** Opening INPUT FOR THIS TASK block **

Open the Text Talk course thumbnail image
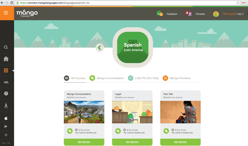 [181, 112]
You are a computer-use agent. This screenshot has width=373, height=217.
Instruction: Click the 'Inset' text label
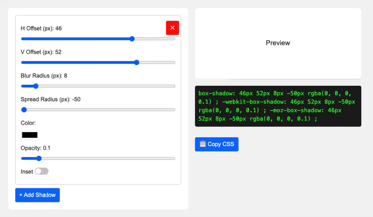pyautogui.click(x=27, y=172)
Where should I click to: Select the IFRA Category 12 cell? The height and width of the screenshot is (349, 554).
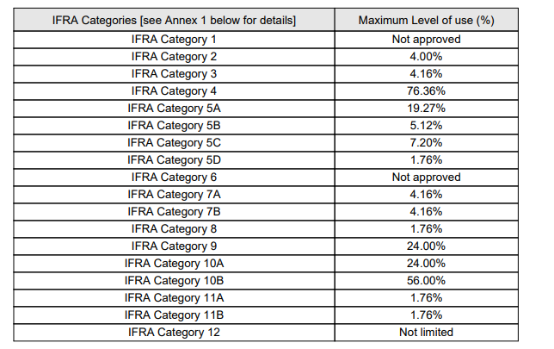tap(174, 332)
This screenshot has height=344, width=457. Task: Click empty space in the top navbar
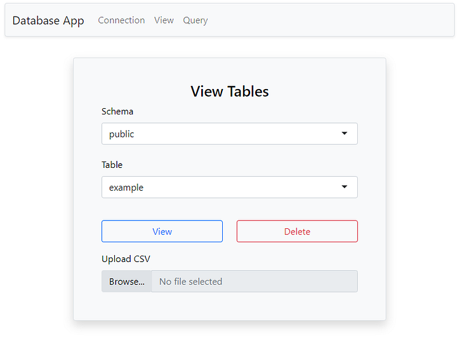click(x=329, y=20)
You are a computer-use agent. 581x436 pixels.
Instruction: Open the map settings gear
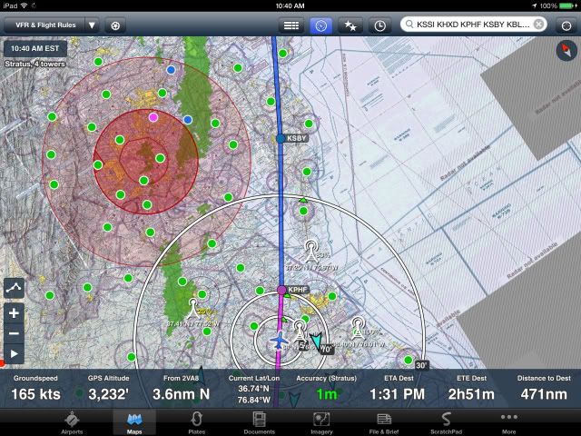click(116, 25)
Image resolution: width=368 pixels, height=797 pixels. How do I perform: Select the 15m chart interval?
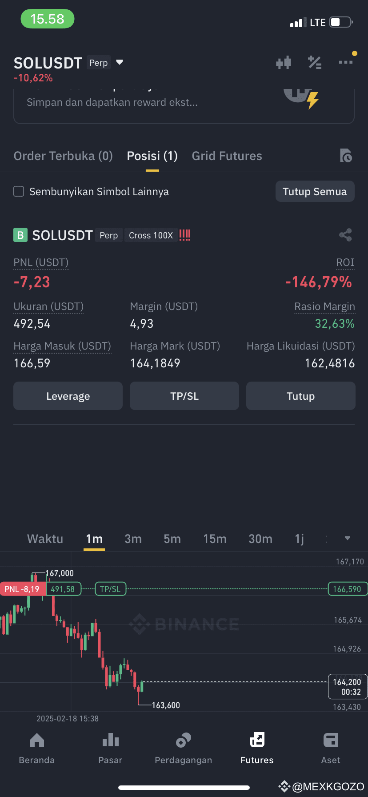(215, 539)
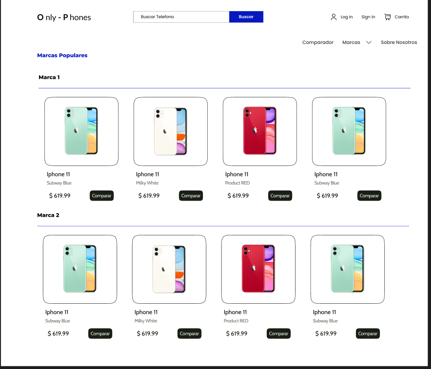Open the Product RED iPhone 11 thumbnail under Marca 2
Viewport: 431px width, 369px height.
point(258,269)
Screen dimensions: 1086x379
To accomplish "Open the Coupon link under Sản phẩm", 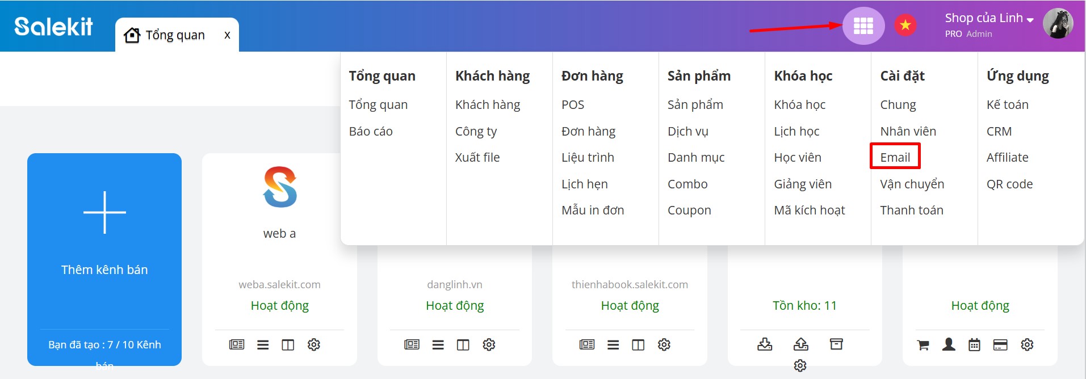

** Closing INPUT FOR THIS TASK block **

WHAT NEEDS TO BE DONE:
Go to the line above that has "You are a computer-use agent. 581x436 pixels." and copy exactly from there down to the line that has "Screen dimensions: 1086x379", both included. Leave the pictures out.

RESPONSE:
You are a computer-use agent. 581x436 pixels.
Instruction: Open the map settings gear
click(116, 25)
Image resolution: width=368 pixels, height=797 pixels. How do I perform: Select the 15m chart interval?
(215, 539)
Open the Product RED iPhone 11 thumbnail under Marca 2
Viewport: 431px width, 369px height.
point(258,269)
Screen dimensions: 1086x379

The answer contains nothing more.